■ WORK INSTRUCTIONS ■
1) Using the text on alternative investments, answer these:
(a) Which three kinds of assets are alternative investments defined as not being?
(b) What can drive commodity price movement that is often uncorrelated with bonds and stocks?
(c) How do private equity funds sell companies on to a broader market?
2) Reproduce the stretch of the text on alternative investments from "Types of alternative" through "to an investor.".

--- Begin TEXT PROVIDED ---

The alternative investment sector encompasses a wide range of asset type, each with unique characteristics that need to be understood. However, the potential benefits in terms of portfolio diversification and potential returns make researching the opportunities worthwhile. Here is what you need to know about researching, finding and purchasing alternative investments.

What are alternative investments?

Alternative investments are assets that are not stocks, bonds or cash. Almost anything that can be bought and sold can be considered an alternative investment, but popular markets for investors who already have holdings in traditional investments include commodities, real estate, private equity vehicles, hedge funds, structured products, collectibles such as antiques, and cryptoassets.

Types of alternative investments

An extensive range of alternative investments are available to trade, and each of the asset classes offers something different to an investor.

Commodities

Most brokers offer markets in hard and soft commodities ranging from copper and gold to cotton and soybeans. Prices of commodities are strongly influenced by long-term macroeconomic cycles and supply and demand constraints. Freak weather events can also drive price movement, which is often uncorrelated to price movement in bonds and stocks.

Real estate

Property assets can be bought outright by an individual, but there are various other ways to gain exposure to the real estate market. One popular example is through real estate funds, which are listed on exchanges and offer great convenience. These usually contain a basket of different underlying assets, which ensures that there is a degree of built-in diversification.

Private equity 

Private equity funds buy and operate companies before selling them on to a broader market by listing them on a stock exchange. Taking away the need to address short-term shareholder concerns allows private equity funds to implement significant long-term changes to operating practices, which aim to drive up the value of the asset.

--- End TEXT PROVIDED ---
--- Begin SUPPLIED RECORDS ---

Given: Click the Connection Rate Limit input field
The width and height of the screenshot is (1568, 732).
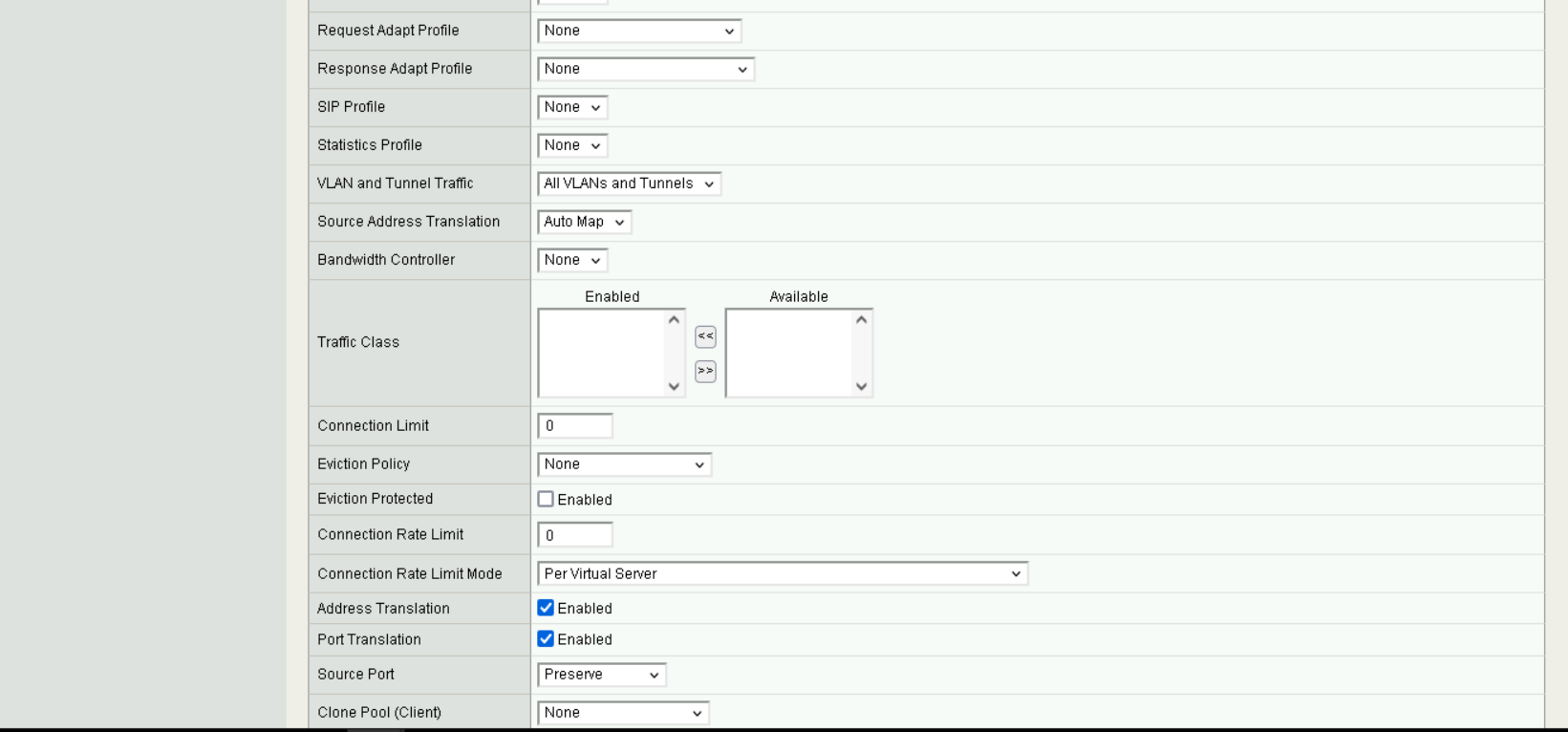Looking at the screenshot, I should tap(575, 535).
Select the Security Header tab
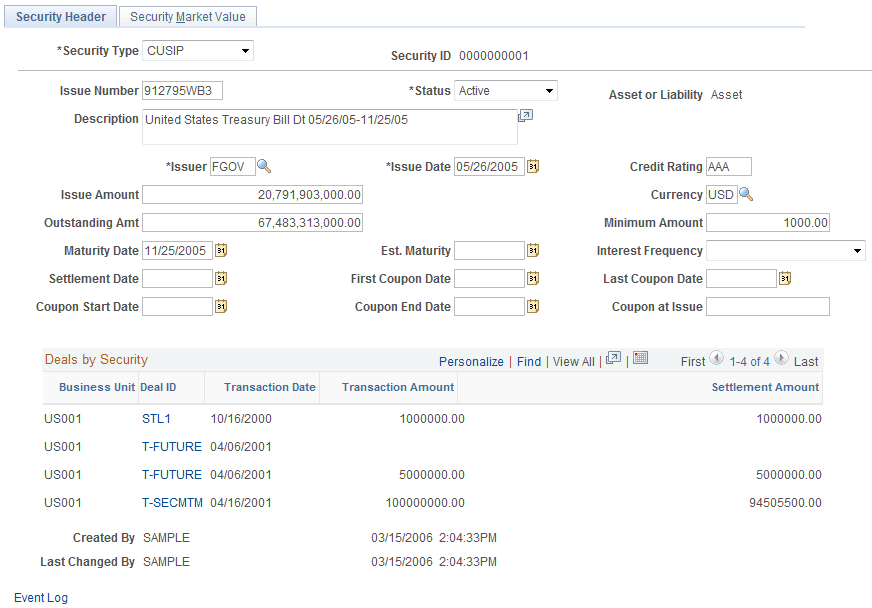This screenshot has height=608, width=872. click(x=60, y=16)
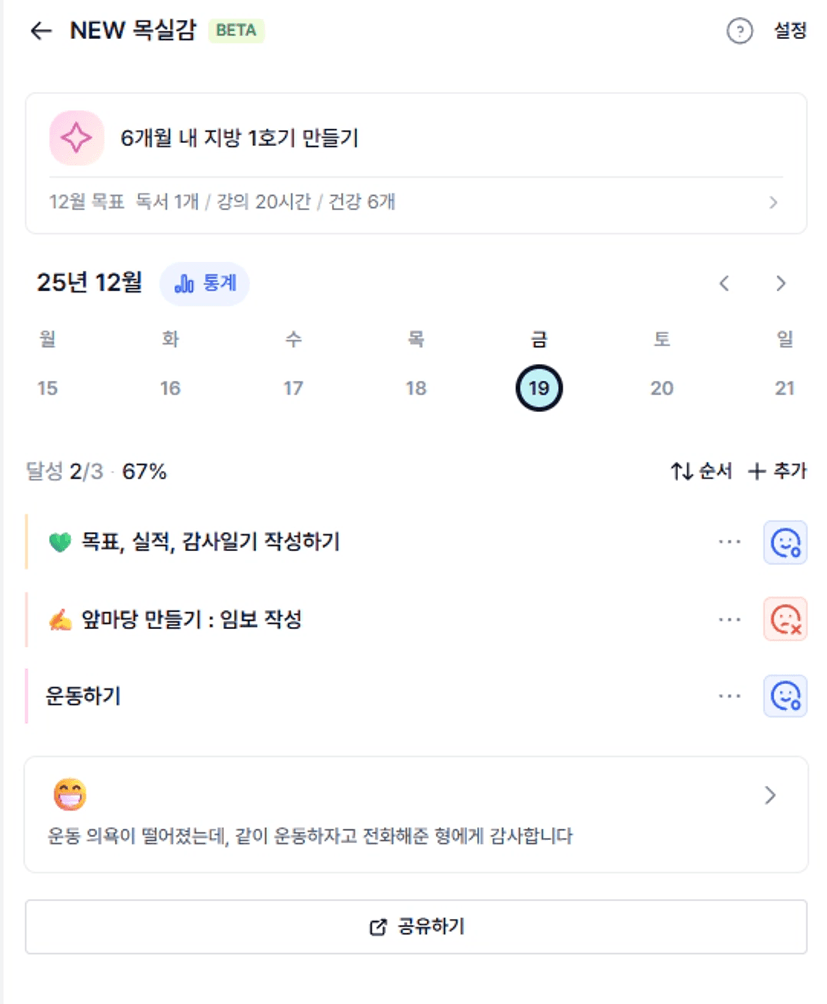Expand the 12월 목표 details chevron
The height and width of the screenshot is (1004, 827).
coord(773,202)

--- End SUPPLIED RECORDS ---

■ SOLVED TASKS ■
1)
(a) Stocks, bonds and cash.
(b) Freak weather events.
(c) By listing them on a stock exchange.

2)
Types of alternative investments

An extensive range of alternative investments are available to trade, and each of the asset classes offers something different to an investor.